I first met Jared Duval in the summer of 2003 on a bus with 100 students from every state in the country
who had received the Morris K. Udall Scholarship for college sophomores and juniors committed to the environment and native public health issues. I laughed when he told me he was working for Howard Dean’s presidential campaign — then an unknown Governor from Vermont few thought had a chance at winning the primary. But over the course of the ride, Jared’s well-reasoned confidence began to win me over. And by the end of the Udall gathering, we had recruited most of the scholars into an organization a core group of us invented on the spot: Students for an Environmentally Responsible President. SERP wasn’t long for this world, Jared got busy again at school, and we lost touch.
I had already dropped out of college by then to pursue student organizing full-time, and soon co-founded and began coordinating the Energy Action Coalition. Two years after we had first met, Jared was elected National Director of the Sierra Student Coalition, the student arm of the Sierra Club and one of the biggest partner organizations of Energy Action. We spent two years working together to build the Campus Climate Challenge, and organize the first national student climate summit, Power Shift, in 2007. When Jared’s two terms with the SSC were over, he told me he wanted to write a book. Doubtful again, I wished him the best of luck.
So when I got a copy of his book, Next Generation Democracy, in the mail just a week ago, I was chagrined again as I found myself tearing through it in just a few sittings. The book details how a range of new, web-enabled tools, combined with a newly global, progressive and tech-savvy generation is poised to change the world. He tells the stories behind well-known open-source projects like Linux and Wikipedia, but also unearths some of the most cutting edge approaches like the Deliberatorium, Legislation 2.0, 21st Century Town Meetings and other efforts that hold real promise for fixing our Democracy at a time when such hope can be hard to come by.
A couple of years into the Obama presidency, we are now confronted with the stark realization that truly transformational progress will not be made on any major social challenge until the underlying dysfunction of a ‘pay to play, keep people at bay” system in Congress is addressed…
Where might we look for progress instead? I believe that to get at the root blockages of transformational progress, we must address the disenfranchisement of the American and global public from the decision-making institutions of our society.

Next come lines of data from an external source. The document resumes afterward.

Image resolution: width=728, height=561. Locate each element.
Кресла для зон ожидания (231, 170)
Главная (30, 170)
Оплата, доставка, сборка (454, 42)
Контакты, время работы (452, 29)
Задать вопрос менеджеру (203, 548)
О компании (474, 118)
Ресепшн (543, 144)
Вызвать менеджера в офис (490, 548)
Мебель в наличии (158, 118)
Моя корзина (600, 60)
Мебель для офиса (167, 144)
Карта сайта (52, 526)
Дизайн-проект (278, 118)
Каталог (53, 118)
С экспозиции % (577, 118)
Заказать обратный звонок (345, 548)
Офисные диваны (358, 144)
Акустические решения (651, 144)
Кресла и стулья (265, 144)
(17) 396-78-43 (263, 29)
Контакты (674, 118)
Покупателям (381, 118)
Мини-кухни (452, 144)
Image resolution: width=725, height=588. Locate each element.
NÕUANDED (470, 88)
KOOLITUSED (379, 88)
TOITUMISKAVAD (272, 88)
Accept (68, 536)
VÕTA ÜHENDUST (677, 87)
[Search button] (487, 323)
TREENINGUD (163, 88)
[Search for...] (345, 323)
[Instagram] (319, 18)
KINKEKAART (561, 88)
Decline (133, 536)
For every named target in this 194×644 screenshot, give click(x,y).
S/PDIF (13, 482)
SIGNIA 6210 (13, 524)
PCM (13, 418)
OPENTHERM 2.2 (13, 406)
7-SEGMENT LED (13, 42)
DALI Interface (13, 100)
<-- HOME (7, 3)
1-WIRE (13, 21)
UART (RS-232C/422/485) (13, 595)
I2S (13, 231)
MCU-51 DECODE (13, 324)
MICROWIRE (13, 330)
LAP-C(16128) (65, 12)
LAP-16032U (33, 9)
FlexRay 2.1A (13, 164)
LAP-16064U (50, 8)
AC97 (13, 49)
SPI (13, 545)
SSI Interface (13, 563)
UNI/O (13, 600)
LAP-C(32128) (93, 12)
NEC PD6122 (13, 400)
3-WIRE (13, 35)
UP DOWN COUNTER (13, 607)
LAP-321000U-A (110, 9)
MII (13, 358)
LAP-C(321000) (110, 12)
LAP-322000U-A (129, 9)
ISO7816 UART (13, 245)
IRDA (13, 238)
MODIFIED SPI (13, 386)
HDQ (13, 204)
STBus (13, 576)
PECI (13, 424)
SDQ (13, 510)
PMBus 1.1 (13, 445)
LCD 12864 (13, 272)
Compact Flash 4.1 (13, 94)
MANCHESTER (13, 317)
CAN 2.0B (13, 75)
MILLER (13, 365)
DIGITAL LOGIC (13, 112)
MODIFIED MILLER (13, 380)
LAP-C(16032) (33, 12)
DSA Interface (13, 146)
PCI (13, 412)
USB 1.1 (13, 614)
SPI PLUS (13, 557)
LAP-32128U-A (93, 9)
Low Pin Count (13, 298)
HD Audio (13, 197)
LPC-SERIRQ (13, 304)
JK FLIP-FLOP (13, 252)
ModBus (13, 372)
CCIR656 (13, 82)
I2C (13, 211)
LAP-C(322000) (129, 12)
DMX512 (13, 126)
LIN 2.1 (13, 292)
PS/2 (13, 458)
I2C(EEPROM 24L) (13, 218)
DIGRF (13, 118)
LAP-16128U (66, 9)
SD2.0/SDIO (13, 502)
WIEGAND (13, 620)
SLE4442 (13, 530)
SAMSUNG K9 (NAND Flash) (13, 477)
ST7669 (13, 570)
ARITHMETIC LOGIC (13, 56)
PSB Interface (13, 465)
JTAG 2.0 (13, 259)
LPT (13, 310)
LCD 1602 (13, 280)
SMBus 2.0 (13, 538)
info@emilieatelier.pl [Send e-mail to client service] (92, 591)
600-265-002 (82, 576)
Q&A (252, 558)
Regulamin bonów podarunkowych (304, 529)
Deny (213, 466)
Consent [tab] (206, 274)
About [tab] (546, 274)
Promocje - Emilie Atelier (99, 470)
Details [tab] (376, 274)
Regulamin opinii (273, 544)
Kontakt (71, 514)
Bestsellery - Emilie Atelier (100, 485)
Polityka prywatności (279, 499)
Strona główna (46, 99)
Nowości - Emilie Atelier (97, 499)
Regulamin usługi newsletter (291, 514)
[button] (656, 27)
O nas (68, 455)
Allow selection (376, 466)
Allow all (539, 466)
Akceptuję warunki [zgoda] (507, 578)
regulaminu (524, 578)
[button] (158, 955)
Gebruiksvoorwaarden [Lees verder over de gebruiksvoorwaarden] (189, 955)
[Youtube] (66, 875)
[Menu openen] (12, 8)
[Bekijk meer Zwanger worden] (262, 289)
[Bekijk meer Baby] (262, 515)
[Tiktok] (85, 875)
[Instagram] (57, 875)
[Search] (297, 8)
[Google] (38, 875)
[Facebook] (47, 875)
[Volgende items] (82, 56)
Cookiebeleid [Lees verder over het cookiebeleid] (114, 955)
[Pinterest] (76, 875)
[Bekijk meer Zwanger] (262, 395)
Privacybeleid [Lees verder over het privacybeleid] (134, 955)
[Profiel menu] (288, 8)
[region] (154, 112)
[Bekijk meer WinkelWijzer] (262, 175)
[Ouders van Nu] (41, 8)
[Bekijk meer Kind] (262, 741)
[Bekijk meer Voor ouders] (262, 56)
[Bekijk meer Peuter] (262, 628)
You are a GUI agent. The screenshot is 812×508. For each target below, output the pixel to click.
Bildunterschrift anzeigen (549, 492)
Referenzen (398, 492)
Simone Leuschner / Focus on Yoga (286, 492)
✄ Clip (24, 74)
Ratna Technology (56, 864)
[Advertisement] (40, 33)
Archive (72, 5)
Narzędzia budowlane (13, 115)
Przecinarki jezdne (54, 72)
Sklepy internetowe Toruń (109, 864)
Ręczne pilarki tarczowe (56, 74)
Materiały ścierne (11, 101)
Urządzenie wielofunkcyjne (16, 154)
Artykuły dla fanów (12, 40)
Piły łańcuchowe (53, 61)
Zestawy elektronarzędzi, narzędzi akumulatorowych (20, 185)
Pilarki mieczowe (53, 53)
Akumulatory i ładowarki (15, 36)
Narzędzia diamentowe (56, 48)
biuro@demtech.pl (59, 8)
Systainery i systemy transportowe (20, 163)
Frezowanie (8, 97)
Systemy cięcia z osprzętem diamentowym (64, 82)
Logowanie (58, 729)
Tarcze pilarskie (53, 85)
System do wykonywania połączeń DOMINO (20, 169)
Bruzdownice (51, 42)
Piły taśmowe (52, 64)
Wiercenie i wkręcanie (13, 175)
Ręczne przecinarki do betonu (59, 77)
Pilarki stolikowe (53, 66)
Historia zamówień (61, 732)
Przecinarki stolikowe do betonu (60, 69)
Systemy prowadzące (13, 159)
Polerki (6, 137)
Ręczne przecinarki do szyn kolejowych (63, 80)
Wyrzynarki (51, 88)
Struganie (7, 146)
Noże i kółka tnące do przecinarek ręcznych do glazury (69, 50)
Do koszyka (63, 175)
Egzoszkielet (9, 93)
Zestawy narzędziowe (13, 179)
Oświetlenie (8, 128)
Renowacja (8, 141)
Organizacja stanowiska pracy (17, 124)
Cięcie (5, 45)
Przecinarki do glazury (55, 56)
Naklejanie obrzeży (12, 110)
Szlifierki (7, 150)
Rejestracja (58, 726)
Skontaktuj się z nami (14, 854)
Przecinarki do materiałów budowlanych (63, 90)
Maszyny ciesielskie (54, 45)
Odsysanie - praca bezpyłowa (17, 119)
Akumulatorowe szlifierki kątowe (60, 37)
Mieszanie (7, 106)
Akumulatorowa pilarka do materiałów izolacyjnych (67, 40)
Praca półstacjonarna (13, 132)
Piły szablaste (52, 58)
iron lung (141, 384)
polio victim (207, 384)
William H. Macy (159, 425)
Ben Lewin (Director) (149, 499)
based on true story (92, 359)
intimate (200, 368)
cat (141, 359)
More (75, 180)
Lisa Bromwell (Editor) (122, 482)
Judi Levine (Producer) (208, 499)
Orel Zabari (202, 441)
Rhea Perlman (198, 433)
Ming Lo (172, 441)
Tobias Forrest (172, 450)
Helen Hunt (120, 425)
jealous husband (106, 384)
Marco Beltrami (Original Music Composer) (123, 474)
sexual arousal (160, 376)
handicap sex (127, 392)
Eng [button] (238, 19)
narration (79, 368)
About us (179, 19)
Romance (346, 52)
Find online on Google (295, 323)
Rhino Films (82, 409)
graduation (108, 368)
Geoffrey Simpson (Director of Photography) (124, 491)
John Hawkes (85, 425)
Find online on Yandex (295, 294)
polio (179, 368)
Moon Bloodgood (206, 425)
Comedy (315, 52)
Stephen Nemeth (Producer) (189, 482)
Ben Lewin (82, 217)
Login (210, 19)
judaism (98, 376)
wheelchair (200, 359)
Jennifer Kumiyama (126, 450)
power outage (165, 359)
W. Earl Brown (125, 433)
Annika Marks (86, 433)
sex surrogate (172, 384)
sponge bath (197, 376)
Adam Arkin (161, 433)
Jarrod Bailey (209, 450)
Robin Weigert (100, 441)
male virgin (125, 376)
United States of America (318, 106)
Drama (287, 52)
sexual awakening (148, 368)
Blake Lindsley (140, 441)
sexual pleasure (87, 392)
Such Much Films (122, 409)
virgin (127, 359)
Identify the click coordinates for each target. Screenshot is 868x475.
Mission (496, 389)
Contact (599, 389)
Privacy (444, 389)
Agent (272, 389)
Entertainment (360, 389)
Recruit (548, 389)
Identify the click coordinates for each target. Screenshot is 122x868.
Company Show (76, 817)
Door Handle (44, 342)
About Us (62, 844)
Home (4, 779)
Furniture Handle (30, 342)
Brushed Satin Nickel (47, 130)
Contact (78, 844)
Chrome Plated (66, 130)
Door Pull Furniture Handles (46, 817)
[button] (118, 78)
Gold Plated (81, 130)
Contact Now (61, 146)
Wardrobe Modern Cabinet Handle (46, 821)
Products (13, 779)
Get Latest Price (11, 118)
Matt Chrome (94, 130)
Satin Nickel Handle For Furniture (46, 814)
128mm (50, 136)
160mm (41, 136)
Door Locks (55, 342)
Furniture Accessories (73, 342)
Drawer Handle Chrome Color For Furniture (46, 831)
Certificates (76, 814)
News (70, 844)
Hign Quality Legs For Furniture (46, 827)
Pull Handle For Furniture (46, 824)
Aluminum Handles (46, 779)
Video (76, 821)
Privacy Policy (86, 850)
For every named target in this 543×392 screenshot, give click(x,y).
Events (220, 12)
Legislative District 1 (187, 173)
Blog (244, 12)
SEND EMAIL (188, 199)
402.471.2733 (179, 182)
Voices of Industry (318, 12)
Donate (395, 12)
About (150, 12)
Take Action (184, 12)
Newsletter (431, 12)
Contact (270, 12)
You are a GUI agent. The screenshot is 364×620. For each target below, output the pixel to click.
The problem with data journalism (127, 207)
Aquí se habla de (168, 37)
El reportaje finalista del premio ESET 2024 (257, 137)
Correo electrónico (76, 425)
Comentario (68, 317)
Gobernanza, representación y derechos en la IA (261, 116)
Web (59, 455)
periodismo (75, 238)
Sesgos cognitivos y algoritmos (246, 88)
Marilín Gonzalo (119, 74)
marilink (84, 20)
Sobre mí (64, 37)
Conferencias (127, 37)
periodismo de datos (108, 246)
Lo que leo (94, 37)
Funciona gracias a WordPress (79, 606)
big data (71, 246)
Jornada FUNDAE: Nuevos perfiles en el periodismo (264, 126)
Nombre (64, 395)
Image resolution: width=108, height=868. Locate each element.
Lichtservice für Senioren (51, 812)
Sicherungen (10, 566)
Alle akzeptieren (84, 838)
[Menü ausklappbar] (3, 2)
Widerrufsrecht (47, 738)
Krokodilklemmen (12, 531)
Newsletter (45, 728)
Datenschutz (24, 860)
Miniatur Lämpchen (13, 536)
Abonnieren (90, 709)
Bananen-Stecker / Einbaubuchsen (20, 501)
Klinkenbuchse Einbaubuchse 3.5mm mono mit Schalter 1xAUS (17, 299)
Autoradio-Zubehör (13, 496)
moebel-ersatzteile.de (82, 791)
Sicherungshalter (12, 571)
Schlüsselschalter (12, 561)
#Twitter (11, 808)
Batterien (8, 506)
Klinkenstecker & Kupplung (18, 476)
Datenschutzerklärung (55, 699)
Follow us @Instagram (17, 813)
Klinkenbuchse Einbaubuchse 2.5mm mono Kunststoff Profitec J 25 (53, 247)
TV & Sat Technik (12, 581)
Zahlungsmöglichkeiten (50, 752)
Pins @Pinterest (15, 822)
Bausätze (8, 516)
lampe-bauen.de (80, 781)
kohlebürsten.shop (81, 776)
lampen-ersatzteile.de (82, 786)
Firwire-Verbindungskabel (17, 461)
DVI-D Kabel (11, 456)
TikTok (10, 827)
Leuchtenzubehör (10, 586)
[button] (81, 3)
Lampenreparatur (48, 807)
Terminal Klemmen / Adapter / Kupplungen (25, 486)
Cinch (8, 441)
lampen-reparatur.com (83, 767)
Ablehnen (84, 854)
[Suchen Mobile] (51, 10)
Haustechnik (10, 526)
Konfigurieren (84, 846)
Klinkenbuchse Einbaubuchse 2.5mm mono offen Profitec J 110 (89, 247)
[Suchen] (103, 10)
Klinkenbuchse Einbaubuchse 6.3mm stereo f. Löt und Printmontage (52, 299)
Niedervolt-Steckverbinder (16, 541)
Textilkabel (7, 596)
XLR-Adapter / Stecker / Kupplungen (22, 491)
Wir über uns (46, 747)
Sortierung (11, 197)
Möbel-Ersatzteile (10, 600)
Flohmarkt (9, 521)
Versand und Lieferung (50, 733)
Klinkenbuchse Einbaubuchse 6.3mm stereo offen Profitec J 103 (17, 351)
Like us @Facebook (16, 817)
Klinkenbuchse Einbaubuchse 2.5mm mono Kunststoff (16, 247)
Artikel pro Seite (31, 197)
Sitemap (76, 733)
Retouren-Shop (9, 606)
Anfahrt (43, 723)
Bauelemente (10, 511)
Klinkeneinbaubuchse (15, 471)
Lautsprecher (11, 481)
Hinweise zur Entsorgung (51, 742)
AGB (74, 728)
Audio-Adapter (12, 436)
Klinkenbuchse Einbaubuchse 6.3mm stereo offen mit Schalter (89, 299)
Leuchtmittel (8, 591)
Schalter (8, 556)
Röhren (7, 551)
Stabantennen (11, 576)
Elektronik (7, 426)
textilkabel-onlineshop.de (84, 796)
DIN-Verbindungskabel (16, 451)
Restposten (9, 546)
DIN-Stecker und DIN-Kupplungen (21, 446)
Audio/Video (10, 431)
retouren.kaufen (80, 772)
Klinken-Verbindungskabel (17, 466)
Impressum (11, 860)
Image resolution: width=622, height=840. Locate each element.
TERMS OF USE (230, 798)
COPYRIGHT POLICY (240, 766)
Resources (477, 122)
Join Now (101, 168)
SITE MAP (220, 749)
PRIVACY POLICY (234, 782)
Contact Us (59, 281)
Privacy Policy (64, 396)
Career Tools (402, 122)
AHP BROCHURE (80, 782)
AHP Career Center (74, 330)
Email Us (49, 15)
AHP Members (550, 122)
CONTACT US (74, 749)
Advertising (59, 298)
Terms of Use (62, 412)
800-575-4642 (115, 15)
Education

As author Don Tapscott has written, ‘real change seems glacial…What the current system lacks are mechanisms enabling government to benefit on an ongoing basis from the wisdom and insight that a nation can collectively offer.’
Indeed, while the defining ideological debate of the previous generation concerned the proper size of government, for the Millennial generation the pressing question should be the nature — open versus closed, collaborative versus zero sum — of our very process of government.
Democracy is an ancient idea, and our Democracy here in America is the oldest continuous government in the world. When you consider the incredible gridlock and corruption in our current system against the massive problems on both the domestic and global level it is required to deal with, it’s hard not to feel like we need a tune-up. Jared’s book is as good a primer on these issues as I’ve read, and a good fun read as well.